Trump Is Guilty of ‘Numerous’ Felonies, Prosecutor Who Resigned Says – The New York Times

Earlier this month, The Times reported that the investigation unraveled after weeks of escalating disagreement between the veteran prosecutors overseeing the case and the new district attorney. Much of the debate centered on whether the prosecutors could prove that Mr. Trump knowingly falsified the value of his assets on annual financial statements, The Times found, a necessary element to proving the case.

While Mr. Dunne and Mr. Pomerantz were confident that the office could demonstrate that the former president had intended to inflate the value of his golf clubs, hotels and office buildings, Mr. Bragg was not. He balked at pursuing an indictment against Mr. Trump, a decision that shut down Mr. Pomerantz’s and Mr. Dunne’s presentation of evidence to a grand jury and prompted their resignations.

Mr. Bragg has said that his office continues to conduct the investigation. For that reason, Mr. Bragg, a former federal prosecutor and deputy New York State attorney general who became district attorney in January, is barred from commenting on its specifics.

Mr. Bragg’s predecessor, Cyrus R. Vance Jr., had decided in his final days in office to move toward an indictment, leaving Mr. Trump just weeks away from likely criminal charges. Mr. Bragg’s decision seems, for now at least, to have removed one of the greatest legal threats Mr. Trump has ever faced.

The resignation letter cast a harsh light on that decision from the perspective of Mr. Pomerantz, who wrote that he believed there was enough evidence to prove Mr. Trump’s guilt “beyond a reasonable doubt.”

“No case is perfect,” Mr. Pomerantz wrote. “Whatever the risks of bringing the case may be, I am convinced that a failure to prosecute will pose much greater risks in terms of public confidence in the fair administration of justice.”

In a statement responding to the letter, Mr. Trump’s lawyer, Ronald P. Fischetti, said that charges were not warranted and that Mr. Pomerantz “had the opportunity to present the fruits of his investigation to the D.A. and his senior staff on several occasions and failed.”

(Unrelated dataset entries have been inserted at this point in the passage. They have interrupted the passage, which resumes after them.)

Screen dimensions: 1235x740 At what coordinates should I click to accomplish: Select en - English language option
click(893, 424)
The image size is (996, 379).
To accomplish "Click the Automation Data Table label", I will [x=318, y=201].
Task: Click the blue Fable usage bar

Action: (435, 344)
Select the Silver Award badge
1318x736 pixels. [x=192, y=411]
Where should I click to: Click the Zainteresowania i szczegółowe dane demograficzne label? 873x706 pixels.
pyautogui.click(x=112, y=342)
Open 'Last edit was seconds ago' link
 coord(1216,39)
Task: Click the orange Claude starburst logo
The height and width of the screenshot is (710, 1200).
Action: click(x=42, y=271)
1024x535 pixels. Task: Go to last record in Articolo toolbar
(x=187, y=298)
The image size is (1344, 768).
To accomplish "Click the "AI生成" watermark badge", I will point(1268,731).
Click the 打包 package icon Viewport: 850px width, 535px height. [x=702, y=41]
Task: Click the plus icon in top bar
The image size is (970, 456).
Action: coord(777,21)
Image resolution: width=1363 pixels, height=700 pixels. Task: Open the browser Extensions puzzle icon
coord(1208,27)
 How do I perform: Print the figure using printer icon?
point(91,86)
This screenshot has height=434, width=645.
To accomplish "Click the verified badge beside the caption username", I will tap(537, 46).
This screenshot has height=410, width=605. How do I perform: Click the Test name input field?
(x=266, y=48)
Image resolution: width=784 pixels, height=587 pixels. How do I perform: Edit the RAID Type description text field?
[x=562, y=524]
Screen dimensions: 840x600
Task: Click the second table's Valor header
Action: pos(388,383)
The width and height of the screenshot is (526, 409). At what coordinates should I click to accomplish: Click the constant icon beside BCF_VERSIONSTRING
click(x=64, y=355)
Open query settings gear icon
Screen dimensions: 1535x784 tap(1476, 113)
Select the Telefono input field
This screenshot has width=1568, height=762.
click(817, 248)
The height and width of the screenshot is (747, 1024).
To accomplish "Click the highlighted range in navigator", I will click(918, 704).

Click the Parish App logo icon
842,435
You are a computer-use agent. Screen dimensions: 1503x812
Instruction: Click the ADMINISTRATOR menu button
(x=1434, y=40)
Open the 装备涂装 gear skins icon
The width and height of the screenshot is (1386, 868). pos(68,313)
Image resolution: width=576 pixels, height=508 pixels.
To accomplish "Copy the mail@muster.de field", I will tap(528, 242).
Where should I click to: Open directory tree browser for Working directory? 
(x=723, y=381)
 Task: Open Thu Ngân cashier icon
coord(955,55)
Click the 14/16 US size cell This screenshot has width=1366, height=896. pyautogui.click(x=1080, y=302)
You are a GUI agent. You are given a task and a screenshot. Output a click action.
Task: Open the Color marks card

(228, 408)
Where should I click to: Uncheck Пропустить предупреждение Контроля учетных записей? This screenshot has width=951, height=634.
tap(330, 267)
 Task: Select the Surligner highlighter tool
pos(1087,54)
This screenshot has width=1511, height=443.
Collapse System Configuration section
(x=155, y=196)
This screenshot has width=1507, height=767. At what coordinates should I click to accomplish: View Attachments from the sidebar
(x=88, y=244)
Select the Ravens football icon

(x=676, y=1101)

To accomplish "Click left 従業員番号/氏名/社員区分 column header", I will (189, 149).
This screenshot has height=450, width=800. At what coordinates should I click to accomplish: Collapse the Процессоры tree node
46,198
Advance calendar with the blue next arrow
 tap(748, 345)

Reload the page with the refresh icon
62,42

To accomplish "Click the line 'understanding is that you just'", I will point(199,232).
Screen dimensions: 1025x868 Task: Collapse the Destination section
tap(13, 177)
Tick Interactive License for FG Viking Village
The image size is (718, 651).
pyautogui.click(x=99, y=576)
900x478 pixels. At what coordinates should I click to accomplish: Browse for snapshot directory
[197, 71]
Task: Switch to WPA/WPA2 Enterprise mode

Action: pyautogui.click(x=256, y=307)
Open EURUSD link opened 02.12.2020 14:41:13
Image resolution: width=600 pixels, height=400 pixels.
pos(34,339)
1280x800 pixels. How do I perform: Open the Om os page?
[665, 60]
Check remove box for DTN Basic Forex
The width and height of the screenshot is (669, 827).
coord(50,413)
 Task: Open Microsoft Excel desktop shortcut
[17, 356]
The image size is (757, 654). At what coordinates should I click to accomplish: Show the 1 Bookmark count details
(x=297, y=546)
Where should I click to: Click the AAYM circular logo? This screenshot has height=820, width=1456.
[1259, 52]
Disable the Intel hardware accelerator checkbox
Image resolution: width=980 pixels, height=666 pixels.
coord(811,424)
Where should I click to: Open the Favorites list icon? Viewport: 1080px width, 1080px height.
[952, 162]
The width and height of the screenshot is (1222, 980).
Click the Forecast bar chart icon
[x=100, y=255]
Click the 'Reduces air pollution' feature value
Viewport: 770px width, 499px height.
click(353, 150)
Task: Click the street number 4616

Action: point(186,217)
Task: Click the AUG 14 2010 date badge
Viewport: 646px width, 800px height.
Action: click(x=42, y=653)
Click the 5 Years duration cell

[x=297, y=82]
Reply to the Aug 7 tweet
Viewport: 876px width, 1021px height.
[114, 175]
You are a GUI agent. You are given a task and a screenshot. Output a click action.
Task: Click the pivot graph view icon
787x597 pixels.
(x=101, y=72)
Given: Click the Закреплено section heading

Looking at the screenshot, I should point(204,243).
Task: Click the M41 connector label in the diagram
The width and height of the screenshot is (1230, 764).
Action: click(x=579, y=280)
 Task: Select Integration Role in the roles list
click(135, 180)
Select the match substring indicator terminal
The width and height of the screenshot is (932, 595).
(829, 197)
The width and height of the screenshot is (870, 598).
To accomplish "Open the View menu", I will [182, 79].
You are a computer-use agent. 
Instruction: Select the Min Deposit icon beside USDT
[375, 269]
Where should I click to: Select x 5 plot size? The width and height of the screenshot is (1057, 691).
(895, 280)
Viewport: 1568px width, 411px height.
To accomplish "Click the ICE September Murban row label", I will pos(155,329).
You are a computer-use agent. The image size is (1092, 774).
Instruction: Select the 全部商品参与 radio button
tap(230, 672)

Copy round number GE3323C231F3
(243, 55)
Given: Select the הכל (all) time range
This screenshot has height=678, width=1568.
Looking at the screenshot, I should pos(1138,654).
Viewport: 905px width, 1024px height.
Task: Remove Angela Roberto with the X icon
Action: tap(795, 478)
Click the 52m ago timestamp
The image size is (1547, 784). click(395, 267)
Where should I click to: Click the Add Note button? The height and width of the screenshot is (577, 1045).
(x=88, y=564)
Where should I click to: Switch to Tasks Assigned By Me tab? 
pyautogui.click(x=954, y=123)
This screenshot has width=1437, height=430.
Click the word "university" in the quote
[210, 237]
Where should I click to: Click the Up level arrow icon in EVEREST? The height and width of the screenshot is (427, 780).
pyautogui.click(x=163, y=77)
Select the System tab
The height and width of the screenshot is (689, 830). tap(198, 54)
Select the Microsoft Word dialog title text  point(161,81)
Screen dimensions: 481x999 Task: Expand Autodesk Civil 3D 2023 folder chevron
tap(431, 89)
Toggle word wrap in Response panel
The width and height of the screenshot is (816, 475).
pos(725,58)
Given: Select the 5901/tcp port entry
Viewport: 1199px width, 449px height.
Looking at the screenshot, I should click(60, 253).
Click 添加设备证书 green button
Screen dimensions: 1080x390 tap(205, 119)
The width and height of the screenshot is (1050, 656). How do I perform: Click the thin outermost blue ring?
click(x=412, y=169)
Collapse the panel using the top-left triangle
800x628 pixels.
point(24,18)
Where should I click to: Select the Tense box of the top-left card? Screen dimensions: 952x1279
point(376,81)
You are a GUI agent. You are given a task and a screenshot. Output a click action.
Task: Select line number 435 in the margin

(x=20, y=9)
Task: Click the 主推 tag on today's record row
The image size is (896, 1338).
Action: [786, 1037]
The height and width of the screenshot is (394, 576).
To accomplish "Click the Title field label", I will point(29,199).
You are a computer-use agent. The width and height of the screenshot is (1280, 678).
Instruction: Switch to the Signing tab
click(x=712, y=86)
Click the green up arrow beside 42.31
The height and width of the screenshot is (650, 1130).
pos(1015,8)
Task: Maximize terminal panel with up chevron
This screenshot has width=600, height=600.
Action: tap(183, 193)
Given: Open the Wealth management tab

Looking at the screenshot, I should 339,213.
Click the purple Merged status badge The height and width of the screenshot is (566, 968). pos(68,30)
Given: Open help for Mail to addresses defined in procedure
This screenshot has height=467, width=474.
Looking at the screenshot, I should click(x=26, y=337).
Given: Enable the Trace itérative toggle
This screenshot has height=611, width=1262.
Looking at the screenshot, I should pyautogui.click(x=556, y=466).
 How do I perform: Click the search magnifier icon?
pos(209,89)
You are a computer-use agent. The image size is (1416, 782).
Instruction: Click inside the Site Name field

Mr. Pomerantz contrasted Mr. Bragg’s approach with that of Mr. Vance, who made the Trump investigation a centerpiece of his tenure and convened the grand jury last fall. Mr. Pomerantz’s letter said that shortly before leaving office, Mr. Vance had directed the prosecutors to pursue an indictment of Mr. Trump as well as “other defendants as soon as reasonably possible.”

The letter did not name the other defendants, but the recent Times article reported that the prosecutors envisioned also charging Mr. Trump’s family business and his longtime chief financial officer, Allen H. Weisselberg, who had already been indicted along with the company last year, accused of a yearslong scheme to evade taxes.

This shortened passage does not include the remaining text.